修練場で訓練していた者たちの中で、一番階級が高そうな兵士に断りの挨拶を入れ、僕は少し離れて任務を全うしていただけなのだ。
師団長もいないし、何か面倒事が起きるなどとはこれっぽっちも想像していなかった。
おや?っと思ったのは、ご令嬢の横に赤毛の少年が立った時である。
近衛兵団には入団の募集対象には制限がある。
身元がしっかりしていることもそうだが、十八歳を過ぎていることも条件の一つだ。勿論、僕は十八歳になった年に、我先にと申しこんだ。
つまり、少年は兵団員ではない。
外郭にある修練場には、家族が差し入れを持ってやって来ることもあるので、害があると決めつけるわけではない。だが、ちょっと得体のしれない物を感じた。
ご令嬢を遠目で見守っていた僕は、すぐにでも対応できるように彼女との距離を縮める。
しばらくして、ご令嬢と話していた少年が、こちらに近づいてくる。
軽く構えた僕に、彼はいたずらっ子のように舌を出しながら、赤毛の前髪を掻き上げた。僅かに頭がずれる。……鬘?
その下に金色の髪が見えた。
「少し遊ばせてよ」
独特の深い色合いの青い瞳をきらめかせて、楽しそうに言葉を紡ぐ少年に、僕は硬直して動けなかった。
その日から、僕の第一王子の使いっぱしり人生が始まった。
確かに師団長の伝令係は時間に自由が効く。殿下に呼ばれれば大抵御前に参上できる。だけど、ただでさえ精神削られて残り少ない僕の神経が、これ以上耐えられるとは思えない。
僕の悲鳴は誰にも知られることなく、葬り去られたのだった。
そして、現在に至る。
「今日もいないのか」
金髪碧眼の「昼の王子」と呼ばれる第一王子は、いつもの姿でいる時ほどの明るさはなく、もっさりとした少し長い赤毛の鬘からのぞく瞳が寂しそうに修練場を見る。
しょんぼりと肩を落とす彼を見ていると、さすがに可哀そうになってくる。
何の因果か、リンスター公爵令嬢に「従者君」と呼ばれている少年の正体を知るのは自分だけという、名誉なのか不幸なのか分からない栄誉に浴した僕は、いつの間にやら第一王子の使いっぱしりまで兼任するという、恐ろしい事態に巻き込まれていた。

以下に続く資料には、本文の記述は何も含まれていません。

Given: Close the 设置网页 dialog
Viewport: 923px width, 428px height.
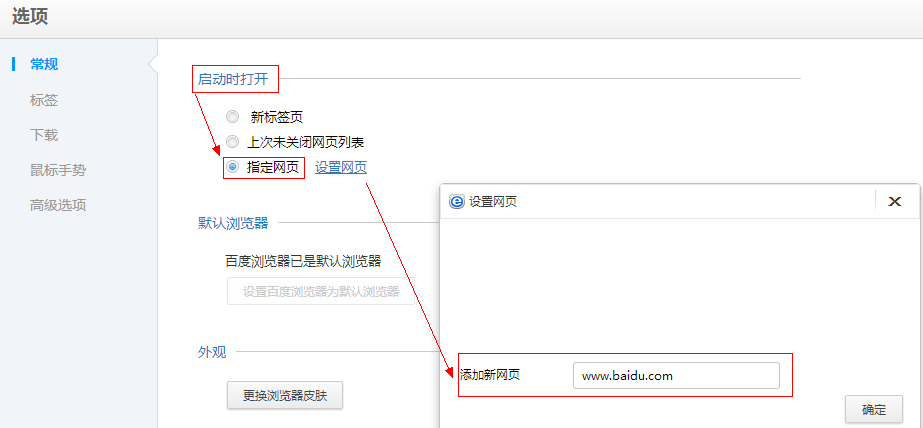Looking at the screenshot, I should [894, 201].
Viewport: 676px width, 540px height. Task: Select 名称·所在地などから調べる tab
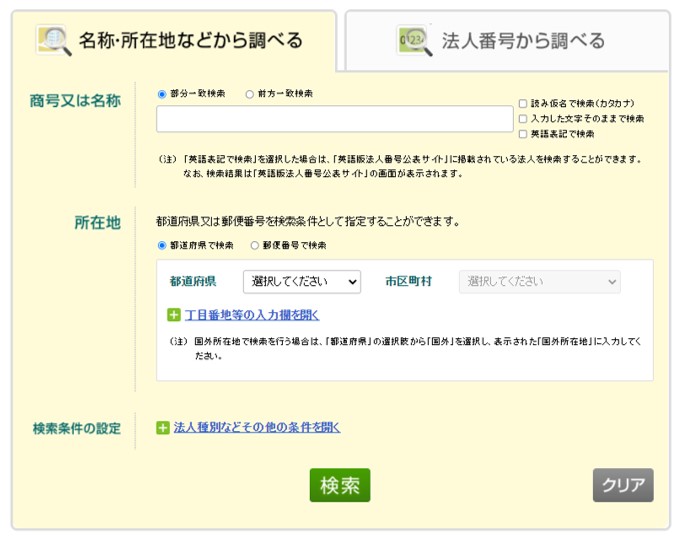(174, 41)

「ご令嬢もお忙しいのでしょう。殿下にご伝言を申し遣っております」
王子の深い青の瞳がきらめいた。
「何て?」
「その……がんばります!とのことでした。申し訳ございません、何をかは分かりかねます。ご令嬢は父君の」
僕の言葉を王子が止めた。
「俺が俺を誰か告げていないのに、彼女が誰であるか、他人の口から聞くものではない」
にっこりと王子が笑った。
「忘れられてないのならいい。また、時間が空いてしまったな。ほら」
そう口にして、先を潰した剣を僕へ差し出してくる。
蒼白になった僕に、殿下は無情にも告げるのだ。
「今日も付き合え」
こうして、僕は今日も八歳年下の王子に情けなく打ちすえられ、いつしか同期の中で剣の腕に頭角を現し昇進して行くのだが、それはまだ未来の話である。
うう。
……僕の人生、どこで間違っちゃったのだろう。